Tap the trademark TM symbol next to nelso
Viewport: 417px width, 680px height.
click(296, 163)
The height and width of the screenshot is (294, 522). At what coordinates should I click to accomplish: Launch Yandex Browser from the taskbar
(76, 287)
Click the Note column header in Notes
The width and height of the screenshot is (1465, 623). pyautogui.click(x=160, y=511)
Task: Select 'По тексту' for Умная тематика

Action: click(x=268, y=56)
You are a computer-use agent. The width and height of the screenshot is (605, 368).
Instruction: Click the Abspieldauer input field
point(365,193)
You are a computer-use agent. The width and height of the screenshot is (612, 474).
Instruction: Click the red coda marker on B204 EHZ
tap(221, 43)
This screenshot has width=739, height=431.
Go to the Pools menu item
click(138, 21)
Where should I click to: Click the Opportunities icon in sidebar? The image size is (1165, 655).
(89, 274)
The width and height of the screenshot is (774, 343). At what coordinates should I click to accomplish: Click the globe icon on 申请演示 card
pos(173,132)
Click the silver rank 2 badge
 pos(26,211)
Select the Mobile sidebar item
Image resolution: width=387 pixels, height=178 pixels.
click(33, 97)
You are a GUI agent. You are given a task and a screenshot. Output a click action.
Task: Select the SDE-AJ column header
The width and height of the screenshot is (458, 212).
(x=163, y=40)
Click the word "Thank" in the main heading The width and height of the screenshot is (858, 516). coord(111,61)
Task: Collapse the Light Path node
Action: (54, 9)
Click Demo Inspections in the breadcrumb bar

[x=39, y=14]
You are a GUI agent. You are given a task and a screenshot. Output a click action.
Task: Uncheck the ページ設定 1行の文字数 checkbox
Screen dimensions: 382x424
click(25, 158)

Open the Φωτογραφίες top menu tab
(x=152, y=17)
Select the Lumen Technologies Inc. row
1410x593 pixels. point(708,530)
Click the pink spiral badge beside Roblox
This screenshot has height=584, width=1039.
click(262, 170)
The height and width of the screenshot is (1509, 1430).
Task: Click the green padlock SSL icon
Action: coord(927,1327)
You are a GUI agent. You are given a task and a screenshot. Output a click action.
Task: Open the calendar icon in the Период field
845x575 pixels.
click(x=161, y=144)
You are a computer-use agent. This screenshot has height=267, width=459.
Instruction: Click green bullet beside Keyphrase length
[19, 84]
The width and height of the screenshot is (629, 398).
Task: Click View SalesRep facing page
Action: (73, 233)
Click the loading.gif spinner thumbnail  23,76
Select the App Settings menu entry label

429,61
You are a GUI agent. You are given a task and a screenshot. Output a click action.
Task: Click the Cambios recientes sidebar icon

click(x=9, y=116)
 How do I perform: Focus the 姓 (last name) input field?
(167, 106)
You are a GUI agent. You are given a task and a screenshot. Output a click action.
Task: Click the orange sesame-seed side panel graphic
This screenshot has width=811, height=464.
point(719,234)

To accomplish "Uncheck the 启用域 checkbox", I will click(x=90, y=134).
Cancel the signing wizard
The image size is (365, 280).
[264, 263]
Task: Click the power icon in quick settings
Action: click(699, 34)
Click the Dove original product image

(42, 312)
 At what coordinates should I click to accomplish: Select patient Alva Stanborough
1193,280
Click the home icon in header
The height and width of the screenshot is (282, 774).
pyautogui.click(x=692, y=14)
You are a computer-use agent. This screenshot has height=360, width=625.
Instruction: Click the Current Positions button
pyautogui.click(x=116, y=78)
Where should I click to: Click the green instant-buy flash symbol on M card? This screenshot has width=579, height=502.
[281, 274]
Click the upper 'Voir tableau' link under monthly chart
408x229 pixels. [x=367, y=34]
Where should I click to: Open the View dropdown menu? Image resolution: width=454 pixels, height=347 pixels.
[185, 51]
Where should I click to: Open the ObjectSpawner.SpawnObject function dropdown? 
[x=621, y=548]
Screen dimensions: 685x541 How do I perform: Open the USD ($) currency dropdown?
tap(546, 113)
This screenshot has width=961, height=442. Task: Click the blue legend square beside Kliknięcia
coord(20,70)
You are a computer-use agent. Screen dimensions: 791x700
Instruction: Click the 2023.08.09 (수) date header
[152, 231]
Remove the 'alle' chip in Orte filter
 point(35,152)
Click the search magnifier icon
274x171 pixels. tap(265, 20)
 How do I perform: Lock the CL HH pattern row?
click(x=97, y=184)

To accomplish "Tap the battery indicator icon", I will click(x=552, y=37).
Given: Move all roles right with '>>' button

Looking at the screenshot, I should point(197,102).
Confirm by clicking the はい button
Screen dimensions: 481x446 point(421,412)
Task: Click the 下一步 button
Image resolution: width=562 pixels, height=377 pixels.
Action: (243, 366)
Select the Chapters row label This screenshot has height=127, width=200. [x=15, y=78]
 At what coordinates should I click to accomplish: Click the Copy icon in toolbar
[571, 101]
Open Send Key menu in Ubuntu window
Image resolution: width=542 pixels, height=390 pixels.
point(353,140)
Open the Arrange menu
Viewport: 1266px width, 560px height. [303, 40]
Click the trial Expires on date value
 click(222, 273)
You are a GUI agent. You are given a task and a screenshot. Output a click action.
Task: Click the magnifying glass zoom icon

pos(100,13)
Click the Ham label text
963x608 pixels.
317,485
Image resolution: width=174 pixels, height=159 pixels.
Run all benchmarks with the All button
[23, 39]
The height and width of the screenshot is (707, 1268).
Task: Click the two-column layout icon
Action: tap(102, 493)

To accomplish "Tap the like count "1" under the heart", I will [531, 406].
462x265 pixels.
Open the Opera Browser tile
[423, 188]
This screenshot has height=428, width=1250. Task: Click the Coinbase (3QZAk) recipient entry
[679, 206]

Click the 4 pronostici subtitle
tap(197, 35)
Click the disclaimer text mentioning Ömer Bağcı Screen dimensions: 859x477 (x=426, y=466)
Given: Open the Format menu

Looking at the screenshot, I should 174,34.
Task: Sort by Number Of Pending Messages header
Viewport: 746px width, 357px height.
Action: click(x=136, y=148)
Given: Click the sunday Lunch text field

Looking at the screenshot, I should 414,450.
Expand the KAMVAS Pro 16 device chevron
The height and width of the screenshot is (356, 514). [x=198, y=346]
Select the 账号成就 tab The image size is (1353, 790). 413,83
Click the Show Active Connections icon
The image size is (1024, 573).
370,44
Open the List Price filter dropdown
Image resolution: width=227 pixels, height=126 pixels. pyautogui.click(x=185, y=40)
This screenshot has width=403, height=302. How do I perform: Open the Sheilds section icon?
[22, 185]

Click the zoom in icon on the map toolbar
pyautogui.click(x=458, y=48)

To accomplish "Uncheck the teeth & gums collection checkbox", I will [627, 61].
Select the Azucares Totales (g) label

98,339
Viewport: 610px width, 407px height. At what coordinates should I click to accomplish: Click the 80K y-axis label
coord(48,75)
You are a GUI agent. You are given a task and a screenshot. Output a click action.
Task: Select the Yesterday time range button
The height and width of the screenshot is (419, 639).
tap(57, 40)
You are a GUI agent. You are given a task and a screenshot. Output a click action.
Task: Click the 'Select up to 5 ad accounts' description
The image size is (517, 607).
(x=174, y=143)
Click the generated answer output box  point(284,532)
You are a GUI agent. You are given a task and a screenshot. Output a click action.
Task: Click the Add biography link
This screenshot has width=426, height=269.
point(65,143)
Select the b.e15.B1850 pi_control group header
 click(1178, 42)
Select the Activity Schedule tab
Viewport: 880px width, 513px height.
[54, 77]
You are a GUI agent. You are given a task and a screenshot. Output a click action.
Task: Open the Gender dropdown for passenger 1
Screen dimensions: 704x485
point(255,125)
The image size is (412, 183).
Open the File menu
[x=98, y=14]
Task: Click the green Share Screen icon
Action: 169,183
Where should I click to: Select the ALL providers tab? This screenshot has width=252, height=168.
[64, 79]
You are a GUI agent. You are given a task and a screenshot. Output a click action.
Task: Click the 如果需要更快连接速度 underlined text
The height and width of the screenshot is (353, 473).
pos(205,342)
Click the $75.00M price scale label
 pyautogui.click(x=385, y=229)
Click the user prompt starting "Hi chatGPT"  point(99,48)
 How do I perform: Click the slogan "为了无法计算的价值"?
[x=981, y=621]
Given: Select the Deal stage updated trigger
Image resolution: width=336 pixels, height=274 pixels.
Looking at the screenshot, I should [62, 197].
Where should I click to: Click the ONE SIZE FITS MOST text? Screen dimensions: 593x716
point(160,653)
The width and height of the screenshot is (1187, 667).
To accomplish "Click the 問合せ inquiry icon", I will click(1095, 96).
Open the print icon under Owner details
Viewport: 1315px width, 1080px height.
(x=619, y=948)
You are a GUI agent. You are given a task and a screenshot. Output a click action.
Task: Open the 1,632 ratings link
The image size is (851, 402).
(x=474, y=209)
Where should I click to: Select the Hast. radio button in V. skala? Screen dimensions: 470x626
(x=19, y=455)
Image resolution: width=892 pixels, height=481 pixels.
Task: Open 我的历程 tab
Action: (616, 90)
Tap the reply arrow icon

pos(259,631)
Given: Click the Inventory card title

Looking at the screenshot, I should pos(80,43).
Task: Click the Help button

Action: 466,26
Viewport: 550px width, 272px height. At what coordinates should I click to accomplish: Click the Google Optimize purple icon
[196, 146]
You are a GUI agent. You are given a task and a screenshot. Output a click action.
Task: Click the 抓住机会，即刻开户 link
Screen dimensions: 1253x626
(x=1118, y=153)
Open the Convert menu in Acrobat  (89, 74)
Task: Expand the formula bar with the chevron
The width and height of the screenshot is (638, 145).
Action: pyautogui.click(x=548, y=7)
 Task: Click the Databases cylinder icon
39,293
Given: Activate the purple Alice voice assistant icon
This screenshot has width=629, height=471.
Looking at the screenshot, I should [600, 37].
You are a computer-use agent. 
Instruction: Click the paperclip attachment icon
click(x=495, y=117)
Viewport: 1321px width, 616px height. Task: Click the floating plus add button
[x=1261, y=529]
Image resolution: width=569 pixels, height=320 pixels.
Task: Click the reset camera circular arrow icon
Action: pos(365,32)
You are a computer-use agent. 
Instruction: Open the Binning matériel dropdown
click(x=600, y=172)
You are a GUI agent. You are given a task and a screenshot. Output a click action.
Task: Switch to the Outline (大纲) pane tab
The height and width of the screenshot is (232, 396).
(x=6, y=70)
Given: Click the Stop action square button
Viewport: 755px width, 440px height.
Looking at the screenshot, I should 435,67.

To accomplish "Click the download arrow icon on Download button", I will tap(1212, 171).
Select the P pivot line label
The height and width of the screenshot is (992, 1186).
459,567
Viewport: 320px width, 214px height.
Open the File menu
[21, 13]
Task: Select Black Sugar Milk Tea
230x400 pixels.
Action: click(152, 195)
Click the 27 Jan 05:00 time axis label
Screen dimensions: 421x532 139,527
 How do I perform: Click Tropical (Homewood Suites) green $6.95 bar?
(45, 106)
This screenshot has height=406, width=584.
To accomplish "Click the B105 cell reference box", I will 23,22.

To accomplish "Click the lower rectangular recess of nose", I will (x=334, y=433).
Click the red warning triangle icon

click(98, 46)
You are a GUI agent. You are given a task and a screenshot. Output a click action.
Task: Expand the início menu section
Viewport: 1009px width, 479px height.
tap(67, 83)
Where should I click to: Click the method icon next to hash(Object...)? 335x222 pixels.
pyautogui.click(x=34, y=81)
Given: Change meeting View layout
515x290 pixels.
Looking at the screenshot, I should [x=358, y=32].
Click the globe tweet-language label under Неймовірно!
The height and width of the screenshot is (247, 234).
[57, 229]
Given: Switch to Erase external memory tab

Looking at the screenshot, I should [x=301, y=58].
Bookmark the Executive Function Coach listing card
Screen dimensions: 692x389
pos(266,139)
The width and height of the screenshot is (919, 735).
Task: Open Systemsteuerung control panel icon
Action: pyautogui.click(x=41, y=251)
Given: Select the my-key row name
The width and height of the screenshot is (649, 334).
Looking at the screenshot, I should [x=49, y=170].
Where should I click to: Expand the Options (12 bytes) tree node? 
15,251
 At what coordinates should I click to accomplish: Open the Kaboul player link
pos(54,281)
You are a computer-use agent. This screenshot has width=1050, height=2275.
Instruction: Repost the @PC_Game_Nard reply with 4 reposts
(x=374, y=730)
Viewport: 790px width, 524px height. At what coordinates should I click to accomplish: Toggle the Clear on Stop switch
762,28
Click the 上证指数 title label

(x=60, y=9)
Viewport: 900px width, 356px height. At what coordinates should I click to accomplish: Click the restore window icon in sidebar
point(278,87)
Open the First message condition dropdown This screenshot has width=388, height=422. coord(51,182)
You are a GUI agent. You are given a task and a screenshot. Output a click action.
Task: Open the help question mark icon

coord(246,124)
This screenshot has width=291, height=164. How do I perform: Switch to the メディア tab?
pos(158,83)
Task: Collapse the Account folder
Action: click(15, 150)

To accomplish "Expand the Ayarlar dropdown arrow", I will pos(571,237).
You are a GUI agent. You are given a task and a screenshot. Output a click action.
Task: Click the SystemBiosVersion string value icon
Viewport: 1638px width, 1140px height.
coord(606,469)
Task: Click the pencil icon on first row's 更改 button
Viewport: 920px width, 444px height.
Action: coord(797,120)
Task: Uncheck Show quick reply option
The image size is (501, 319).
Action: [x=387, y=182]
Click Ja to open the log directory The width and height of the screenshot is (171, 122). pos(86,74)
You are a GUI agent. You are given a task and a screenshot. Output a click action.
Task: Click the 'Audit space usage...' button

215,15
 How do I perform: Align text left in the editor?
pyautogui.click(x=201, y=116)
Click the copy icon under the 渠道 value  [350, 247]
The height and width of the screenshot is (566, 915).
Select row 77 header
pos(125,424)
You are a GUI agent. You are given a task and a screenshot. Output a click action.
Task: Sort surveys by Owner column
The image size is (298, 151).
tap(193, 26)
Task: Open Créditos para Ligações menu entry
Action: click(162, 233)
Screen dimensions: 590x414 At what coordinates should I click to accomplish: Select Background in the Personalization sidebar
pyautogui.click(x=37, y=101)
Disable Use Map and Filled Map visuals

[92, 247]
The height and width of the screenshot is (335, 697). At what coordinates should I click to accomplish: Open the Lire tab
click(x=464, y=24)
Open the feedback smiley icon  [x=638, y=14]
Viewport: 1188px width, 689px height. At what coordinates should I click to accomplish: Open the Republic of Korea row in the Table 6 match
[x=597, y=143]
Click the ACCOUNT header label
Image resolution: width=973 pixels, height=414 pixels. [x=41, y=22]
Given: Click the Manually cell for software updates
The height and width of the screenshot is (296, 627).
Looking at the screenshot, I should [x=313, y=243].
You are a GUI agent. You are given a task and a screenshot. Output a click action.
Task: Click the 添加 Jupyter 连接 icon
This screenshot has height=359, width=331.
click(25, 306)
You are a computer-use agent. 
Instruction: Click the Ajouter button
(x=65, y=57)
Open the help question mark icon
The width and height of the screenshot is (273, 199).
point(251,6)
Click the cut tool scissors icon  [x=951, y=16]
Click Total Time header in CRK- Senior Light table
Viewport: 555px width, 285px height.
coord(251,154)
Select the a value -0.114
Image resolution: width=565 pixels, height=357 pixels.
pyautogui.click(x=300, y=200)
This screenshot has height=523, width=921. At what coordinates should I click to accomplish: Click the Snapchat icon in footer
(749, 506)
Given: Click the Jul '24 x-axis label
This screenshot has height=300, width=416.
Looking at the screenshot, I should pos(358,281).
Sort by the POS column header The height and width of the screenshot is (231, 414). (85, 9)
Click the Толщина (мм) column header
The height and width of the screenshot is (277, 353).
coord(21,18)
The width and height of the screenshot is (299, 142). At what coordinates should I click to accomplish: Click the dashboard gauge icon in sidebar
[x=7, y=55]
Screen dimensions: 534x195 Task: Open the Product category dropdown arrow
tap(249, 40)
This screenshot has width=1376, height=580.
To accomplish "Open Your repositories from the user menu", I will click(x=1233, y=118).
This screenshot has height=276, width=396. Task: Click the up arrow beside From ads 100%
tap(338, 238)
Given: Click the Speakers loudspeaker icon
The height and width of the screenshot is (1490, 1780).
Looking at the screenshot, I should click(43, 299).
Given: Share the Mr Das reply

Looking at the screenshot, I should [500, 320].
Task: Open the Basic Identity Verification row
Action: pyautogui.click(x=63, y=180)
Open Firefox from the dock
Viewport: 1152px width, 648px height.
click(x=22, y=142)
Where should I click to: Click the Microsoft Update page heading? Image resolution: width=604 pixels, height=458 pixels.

- _Task instructions_
Using the listing above, copy exactly the line that contains "The height and width of the screenshot is (419, 639).", the line that contains "The image size is (412, 183).", and each line that falls between them.

- _Answer space_
The height and width of the screenshot is (419, 639).
tap(57, 40)
You are a GUI agent. You are given a task and a screenshot. Output a click action.
Task: Click the 'Select up to 5 ad accounts' description
The image size is (517, 607).
(x=174, y=143)
Click the generated answer output box  point(284,532)
You are a GUI agent. You are given a task and a screenshot. Output a click action.
Task: Click the Add biography link
This screenshot has width=426, height=269.
point(65,143)
Select the b.e15.B1850 pi_control group header
 click(1178, 42)
Select the Activity Schedule tab
Viewport: 880px width, 513px height.
[54, 77]
You are a GUI agent. You are given a task and a screenshot. Output a click action.
Task: Open the Gender dropdown for passenger 1
Screen dimensions: 704x485
point(255,125)
The image size is (412, 183).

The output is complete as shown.